= RECORDS FOR THIS TASK =
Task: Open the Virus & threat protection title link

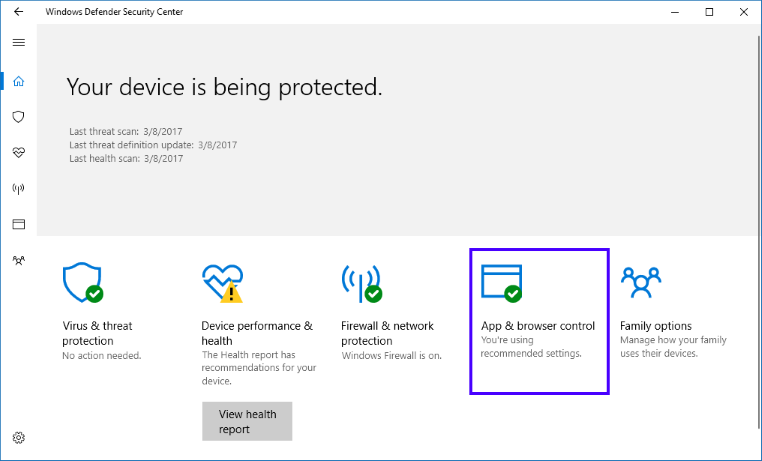Action: (97, 333)
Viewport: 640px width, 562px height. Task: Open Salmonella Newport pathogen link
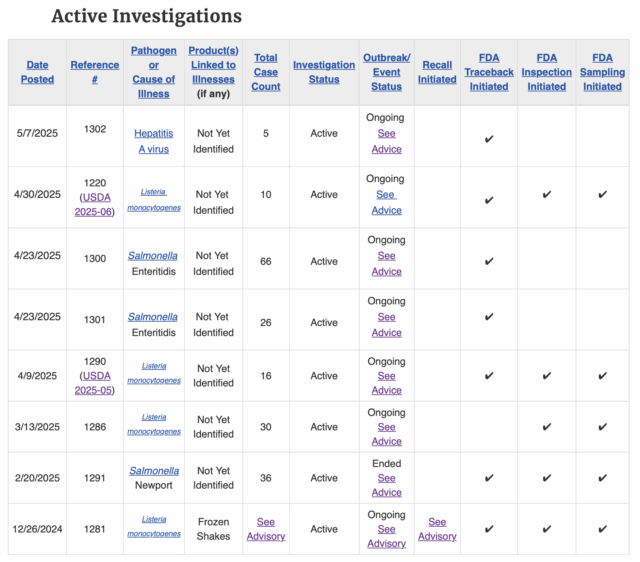point(154,470)
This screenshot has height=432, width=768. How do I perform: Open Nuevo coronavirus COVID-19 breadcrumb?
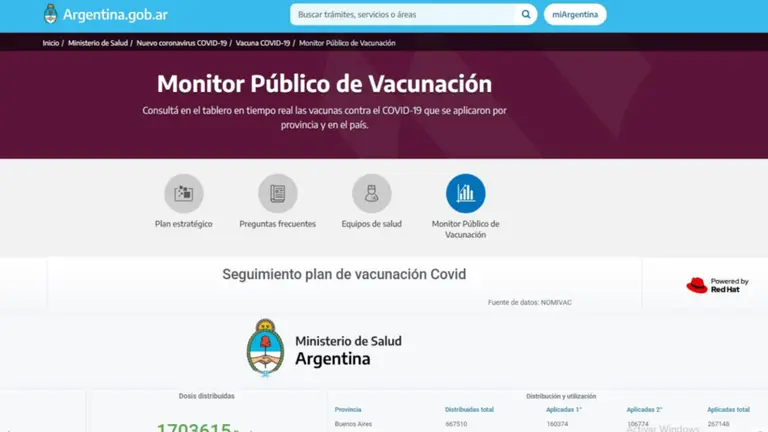(x=181, y=43)
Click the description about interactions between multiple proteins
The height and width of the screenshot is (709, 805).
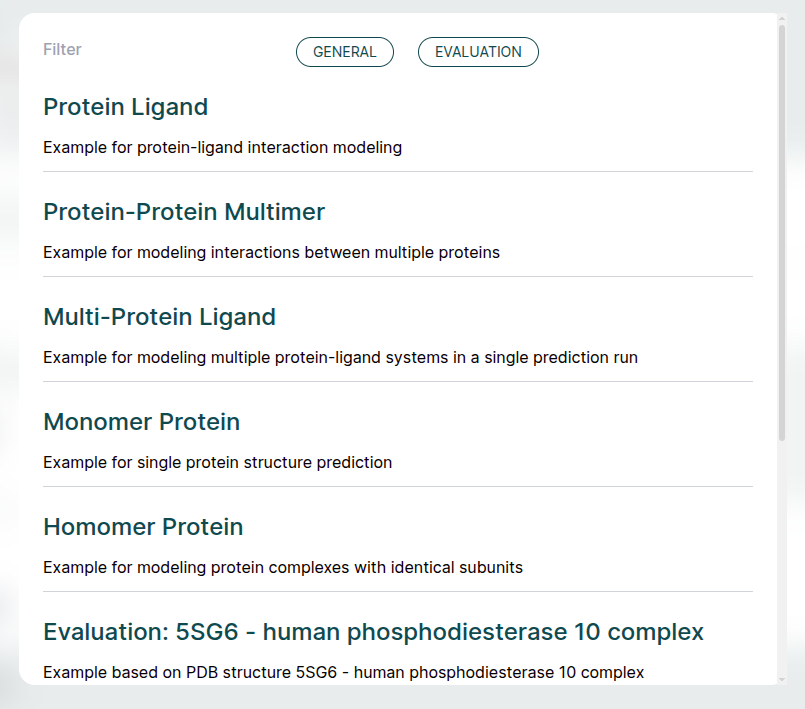[x=271, y=253]
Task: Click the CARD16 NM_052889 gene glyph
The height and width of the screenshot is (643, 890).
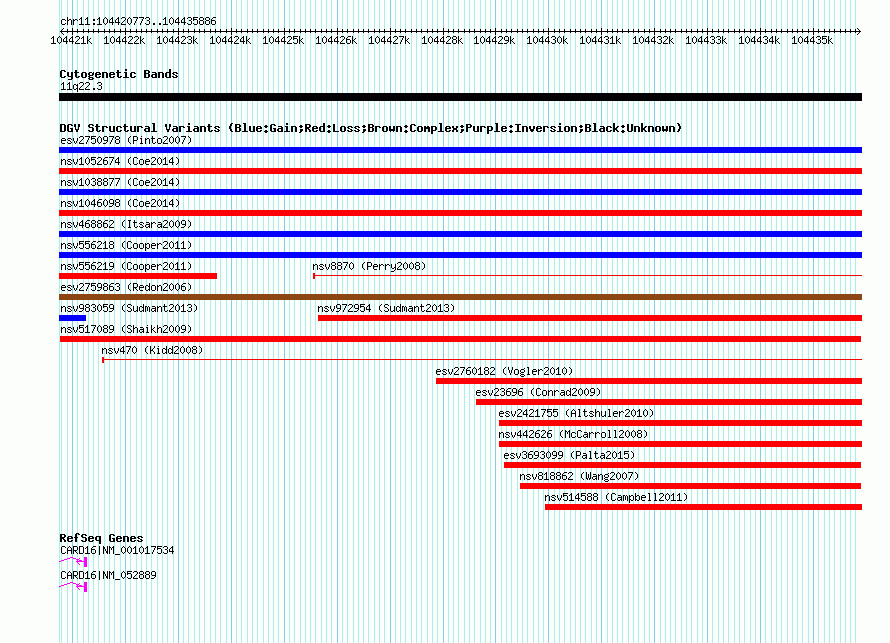Action: coord(73,587)
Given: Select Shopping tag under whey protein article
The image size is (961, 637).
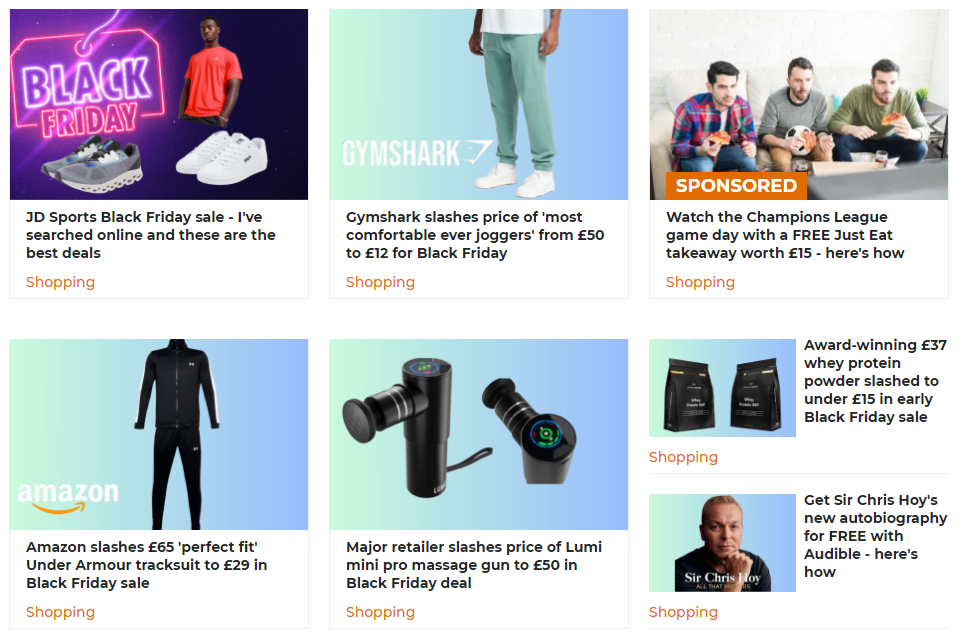Looking at the screenshot, I should pos(683,457).
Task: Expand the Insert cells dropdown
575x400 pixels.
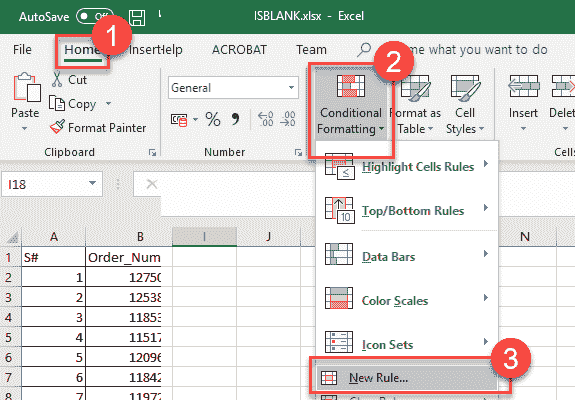Action: pyautogui.click(x=523, y=129)
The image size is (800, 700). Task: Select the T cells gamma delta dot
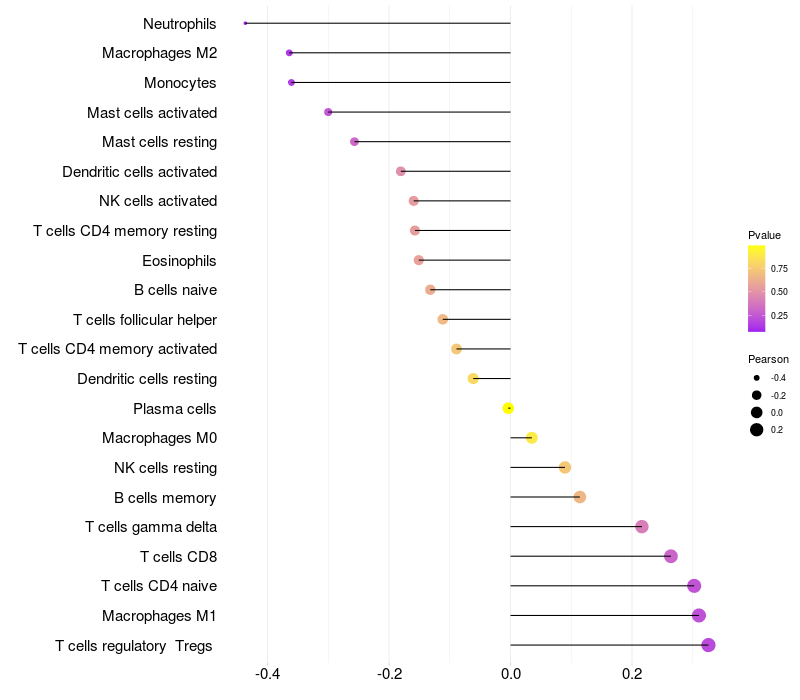642,527
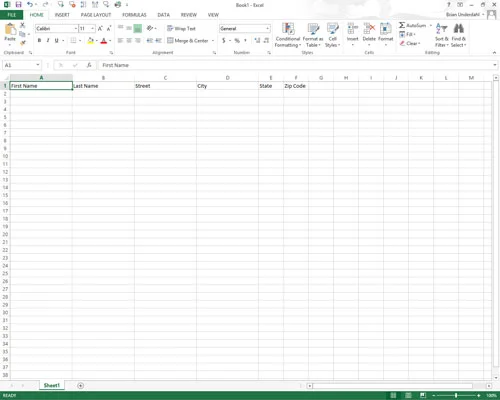Click the Delete cells icon
This screenshot has width=500, height=400.
(x=369, y=29)
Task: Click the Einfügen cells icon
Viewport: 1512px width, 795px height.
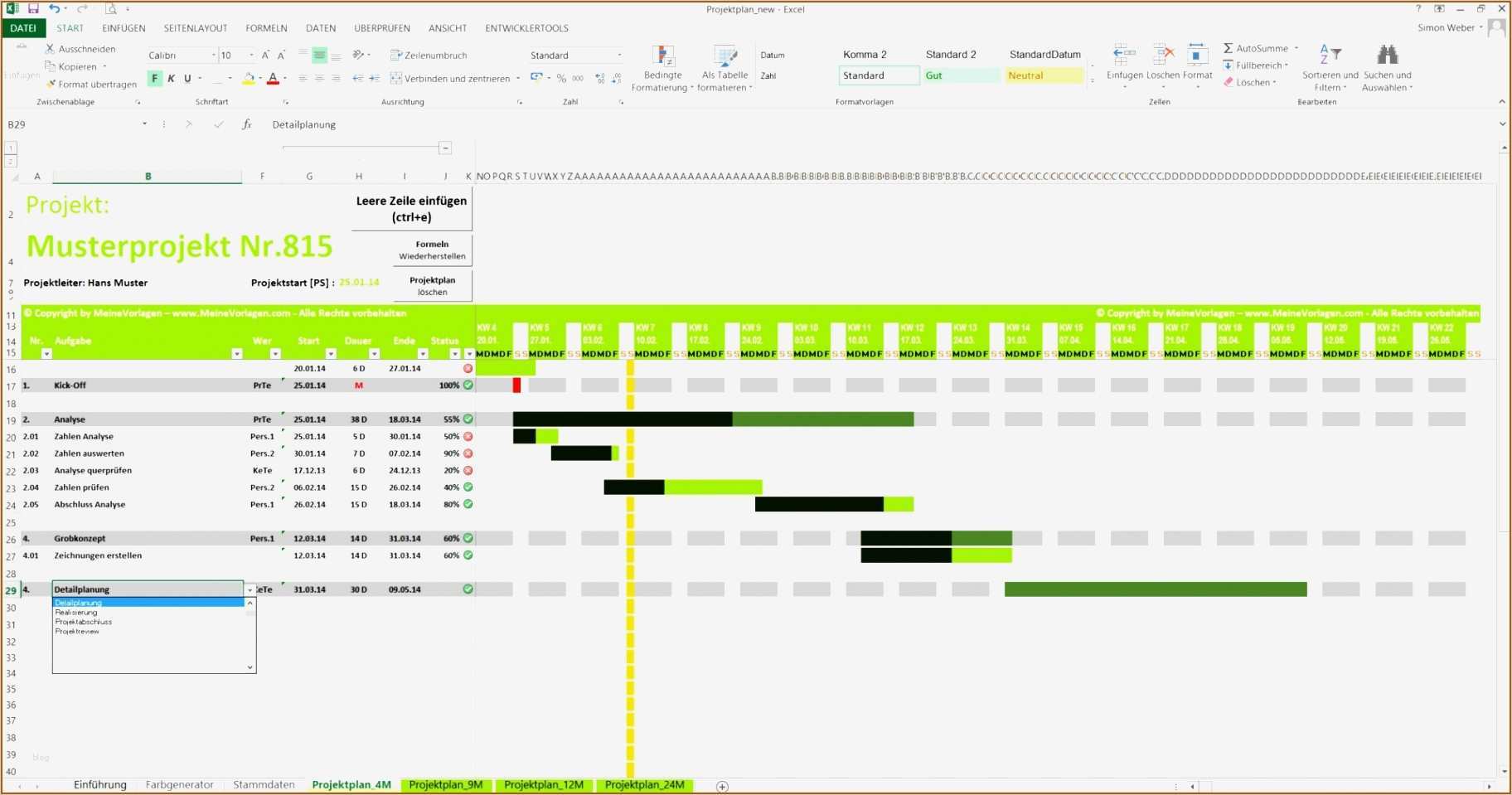Action: (x=1124, y=56)
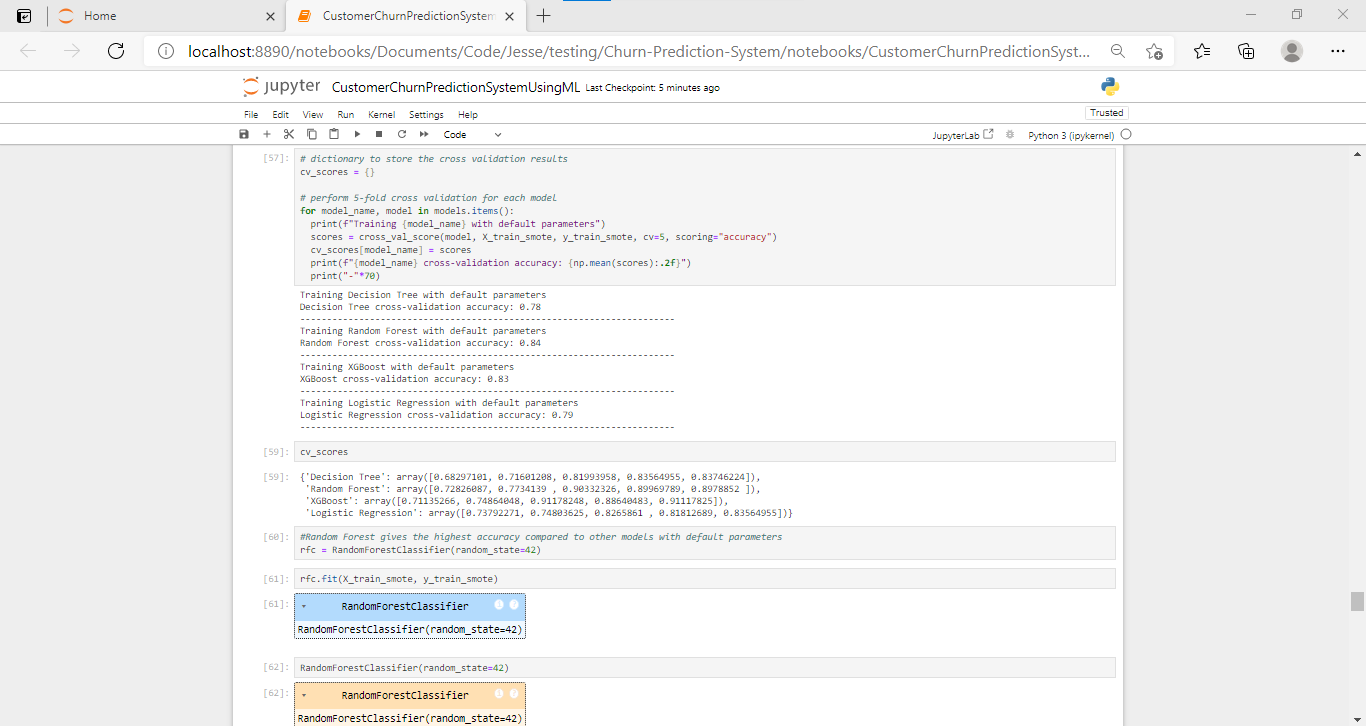Screen dimensions: 1366x726
Task: Restart kernel and run all cells icon
Action: [x=421, y=133]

= BRIEF =
Leaving out all pictures, transcribe the listing exactly.

= PROBLEM SOLUTION =
Task: Open the Virus & threat protection title link

Action: (97, 333)
Viewport: 640px width, 562px height. Task: Open Salmonella Newport pathogen link
point(154,470)
This screenshot has height=432, width=768. How do I perform: Open Nuevo coronavirus COVID-19 breadcrumb?
(x=181, y=43)
Click the description about interactions between multiple proteins
The height and width of the screenshot is (709, 805).
[x=271, y=253]
Task: Click the CARD16 NM_052889 gene glyph
The height and width of the screenshot is (643, 890).
Action: coord(73,587)
Given: Select Shopping tag under whey protein article
The image size is (961, 637).
Looking at the screenshot, I should pos(683,457).
Task: Expand the Insert cells dropdown
575x400 pixels.
Action: pyautogui.click(x=523, y=129)
The image size is (800, 700). Task: Select the T cells gamma delta dot
642,527
Click the Delete cells icon
This screenshot has width=500, height=400.
(x=369, y=29)
Task: Click the Einfügen cells icon
Viewport: 1512px width, 795px height.
Action: (x=1124, y=56)
Screen dimensions: 1366x726
Task: Restart kernel and run all cells icon
Action: [x=421, y=133]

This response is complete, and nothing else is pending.